Es gibt Entlassungen in den Fabriken, gegen die junge Gewerkschafter vorgehen und dabei riskieren, ihren Job zu verlieren. Sie wollen sich für die Rechte der Arbeiter einsetzen. Denn eigentlich gibt es keine echten Gewerkschaften in Russland, wie Ruge fachmännisch kommentiert. Der 81-Jährige bringt die Leute mit seiner direkten Art zum Reden, obwohl sie nach wie vor vorsichtig reagieren und etwas zu oft betonen: "Das Leben ist wunderbar, es geht uns gut, wir arbeiten und überstehen die Krise."

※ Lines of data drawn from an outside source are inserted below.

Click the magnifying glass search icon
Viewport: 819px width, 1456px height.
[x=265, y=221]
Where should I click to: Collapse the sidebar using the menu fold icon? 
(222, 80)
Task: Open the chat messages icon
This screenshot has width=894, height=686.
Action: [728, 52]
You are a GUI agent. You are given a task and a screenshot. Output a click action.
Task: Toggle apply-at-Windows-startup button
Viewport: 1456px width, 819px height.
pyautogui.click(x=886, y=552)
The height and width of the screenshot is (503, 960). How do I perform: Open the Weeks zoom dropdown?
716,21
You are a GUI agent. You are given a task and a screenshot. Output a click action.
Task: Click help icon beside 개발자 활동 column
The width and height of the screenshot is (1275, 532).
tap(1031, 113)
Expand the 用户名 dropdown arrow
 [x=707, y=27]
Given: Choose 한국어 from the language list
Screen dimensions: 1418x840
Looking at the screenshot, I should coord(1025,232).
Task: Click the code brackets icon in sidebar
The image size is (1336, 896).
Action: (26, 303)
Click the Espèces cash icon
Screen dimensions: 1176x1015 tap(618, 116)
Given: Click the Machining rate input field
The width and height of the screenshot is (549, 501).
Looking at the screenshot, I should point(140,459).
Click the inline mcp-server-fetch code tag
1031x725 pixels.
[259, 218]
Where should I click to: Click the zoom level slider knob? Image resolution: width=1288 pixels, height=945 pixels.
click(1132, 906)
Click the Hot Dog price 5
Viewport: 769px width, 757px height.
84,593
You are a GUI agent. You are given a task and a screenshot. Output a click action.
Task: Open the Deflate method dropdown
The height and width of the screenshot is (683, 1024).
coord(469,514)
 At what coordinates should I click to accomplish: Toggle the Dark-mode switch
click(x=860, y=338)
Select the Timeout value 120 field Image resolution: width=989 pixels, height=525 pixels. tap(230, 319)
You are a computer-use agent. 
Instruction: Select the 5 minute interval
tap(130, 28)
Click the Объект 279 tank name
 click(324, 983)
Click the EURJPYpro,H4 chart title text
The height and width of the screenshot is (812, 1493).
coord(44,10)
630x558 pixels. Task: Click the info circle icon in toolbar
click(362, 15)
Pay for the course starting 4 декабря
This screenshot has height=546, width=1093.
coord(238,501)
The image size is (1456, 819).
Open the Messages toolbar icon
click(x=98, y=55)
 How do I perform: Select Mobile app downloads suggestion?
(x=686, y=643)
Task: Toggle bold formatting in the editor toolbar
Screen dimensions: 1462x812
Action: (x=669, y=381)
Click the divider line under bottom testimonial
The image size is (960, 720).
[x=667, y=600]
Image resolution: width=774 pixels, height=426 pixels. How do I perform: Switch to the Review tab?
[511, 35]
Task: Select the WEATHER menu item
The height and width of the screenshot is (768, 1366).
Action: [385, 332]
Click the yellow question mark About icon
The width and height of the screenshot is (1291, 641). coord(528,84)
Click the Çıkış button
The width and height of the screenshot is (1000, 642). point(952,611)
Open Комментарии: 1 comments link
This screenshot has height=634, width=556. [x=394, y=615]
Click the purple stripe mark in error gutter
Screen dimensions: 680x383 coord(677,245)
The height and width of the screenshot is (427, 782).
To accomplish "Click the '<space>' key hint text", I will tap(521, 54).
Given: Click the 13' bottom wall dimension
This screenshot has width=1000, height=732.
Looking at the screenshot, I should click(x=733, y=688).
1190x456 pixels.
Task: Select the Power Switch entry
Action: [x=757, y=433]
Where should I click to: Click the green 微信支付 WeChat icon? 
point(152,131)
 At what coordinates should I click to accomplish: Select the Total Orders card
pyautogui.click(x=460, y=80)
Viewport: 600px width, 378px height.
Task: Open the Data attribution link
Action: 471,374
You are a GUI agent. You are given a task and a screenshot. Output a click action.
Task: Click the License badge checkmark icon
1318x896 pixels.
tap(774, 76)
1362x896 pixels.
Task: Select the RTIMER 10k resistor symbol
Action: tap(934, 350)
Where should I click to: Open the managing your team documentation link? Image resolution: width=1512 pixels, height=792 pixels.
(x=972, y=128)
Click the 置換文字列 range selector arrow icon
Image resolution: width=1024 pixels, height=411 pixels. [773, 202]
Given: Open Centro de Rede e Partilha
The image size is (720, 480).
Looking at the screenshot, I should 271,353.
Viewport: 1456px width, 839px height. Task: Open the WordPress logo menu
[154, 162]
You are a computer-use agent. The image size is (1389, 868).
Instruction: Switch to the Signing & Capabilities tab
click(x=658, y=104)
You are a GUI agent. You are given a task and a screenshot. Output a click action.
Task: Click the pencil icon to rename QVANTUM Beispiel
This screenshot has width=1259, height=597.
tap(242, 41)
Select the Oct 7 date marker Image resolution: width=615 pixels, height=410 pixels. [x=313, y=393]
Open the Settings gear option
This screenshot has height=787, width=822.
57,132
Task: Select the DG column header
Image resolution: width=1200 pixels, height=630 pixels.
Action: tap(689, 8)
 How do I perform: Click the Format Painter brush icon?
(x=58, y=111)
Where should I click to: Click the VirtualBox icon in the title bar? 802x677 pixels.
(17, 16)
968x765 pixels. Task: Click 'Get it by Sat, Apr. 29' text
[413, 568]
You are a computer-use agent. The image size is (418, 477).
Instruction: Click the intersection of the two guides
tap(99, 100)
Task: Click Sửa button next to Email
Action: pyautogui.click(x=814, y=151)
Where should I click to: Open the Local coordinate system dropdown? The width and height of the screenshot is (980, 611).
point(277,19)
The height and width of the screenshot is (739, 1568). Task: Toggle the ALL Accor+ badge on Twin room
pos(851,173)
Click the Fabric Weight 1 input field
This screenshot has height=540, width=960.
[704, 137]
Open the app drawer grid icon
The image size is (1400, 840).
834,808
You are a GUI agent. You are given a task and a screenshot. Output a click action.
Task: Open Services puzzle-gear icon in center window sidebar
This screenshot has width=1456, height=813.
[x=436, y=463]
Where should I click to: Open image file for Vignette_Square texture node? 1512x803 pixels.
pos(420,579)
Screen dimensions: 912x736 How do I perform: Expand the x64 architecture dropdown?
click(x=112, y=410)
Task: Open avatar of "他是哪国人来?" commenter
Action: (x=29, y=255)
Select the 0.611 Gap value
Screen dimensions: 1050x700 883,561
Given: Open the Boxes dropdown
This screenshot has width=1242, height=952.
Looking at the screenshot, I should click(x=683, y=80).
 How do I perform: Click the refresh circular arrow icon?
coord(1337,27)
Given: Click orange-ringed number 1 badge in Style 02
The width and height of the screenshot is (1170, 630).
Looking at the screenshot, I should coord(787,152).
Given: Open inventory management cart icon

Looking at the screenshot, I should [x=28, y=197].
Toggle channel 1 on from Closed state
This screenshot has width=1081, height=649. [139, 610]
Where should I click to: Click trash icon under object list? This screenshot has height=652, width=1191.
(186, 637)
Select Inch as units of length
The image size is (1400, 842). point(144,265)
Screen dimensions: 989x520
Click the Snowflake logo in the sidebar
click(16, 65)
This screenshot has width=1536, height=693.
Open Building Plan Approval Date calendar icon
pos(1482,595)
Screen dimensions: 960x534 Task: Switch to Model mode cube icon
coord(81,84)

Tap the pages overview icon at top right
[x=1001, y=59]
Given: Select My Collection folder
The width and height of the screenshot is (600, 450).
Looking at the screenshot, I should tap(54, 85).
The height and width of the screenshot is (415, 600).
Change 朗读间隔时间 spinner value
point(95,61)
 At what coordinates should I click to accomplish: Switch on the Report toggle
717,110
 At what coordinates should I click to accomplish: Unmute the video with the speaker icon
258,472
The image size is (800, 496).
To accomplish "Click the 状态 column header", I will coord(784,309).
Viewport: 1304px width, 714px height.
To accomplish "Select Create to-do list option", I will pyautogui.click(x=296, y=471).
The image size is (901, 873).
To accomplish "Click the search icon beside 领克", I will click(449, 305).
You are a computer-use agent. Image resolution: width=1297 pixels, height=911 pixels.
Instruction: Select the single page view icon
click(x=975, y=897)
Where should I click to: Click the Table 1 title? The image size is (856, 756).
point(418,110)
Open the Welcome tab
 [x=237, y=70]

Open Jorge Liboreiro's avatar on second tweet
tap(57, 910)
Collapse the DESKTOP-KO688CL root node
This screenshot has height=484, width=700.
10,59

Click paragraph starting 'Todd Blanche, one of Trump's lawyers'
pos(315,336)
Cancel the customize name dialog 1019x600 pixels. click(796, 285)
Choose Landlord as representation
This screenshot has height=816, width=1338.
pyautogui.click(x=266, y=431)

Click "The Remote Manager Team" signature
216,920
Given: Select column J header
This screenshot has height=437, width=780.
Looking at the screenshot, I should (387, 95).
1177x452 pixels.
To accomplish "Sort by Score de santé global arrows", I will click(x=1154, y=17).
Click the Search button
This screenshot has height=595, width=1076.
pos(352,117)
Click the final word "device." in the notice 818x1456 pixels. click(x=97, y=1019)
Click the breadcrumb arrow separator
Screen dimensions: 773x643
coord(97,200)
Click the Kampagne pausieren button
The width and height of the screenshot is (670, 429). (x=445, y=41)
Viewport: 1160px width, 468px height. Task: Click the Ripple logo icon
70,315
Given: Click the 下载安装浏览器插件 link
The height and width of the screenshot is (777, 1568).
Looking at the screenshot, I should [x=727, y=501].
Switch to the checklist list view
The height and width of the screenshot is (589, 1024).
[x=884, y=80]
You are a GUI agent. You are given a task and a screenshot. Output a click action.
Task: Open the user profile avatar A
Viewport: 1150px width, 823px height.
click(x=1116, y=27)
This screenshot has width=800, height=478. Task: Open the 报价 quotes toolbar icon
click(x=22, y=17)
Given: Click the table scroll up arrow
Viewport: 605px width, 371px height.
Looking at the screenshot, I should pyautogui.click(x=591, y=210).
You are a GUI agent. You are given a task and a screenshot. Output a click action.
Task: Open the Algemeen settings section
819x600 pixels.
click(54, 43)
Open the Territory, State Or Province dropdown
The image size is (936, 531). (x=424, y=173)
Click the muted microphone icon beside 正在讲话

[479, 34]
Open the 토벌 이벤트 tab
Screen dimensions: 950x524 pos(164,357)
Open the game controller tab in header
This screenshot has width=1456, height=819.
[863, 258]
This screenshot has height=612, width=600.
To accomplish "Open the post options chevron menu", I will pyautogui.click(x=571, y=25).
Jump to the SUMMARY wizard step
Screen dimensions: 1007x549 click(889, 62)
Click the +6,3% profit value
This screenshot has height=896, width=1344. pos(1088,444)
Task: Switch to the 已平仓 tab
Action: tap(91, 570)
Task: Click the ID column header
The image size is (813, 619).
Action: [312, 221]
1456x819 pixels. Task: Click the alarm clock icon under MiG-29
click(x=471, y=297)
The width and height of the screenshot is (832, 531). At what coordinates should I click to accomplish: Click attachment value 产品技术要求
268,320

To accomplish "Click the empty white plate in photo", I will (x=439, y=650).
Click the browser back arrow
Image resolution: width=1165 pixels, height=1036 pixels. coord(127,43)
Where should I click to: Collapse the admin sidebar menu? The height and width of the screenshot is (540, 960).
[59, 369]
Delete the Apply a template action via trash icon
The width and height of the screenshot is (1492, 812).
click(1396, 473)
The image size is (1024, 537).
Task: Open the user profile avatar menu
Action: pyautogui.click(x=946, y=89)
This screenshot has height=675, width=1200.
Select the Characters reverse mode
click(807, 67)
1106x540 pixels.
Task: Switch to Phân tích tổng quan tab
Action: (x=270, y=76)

Warum aber trainieren in einem Wald bei Moskau junge Männer mit echter Munition und Maschinengewehren den Bürgerkrieg? "Das ist gesund, härtet den Kampfgeist", erklärt einer von ihnen dem erstaunten Journalisten. "Wir bereiten uns auf Ereignisse vor, die auf uns zukommen. Die Lage im Land ist nicht stabil, man wird uns noch brauchen." Die rechtsextremen Superpatrioten verteilen allerdings auch noch Flugblätter gegen Immigranten und sind nationalistisch eingestellt, obwohl einer von ihnen beteuert, dass sie nichts gegen Minoritäten hätten.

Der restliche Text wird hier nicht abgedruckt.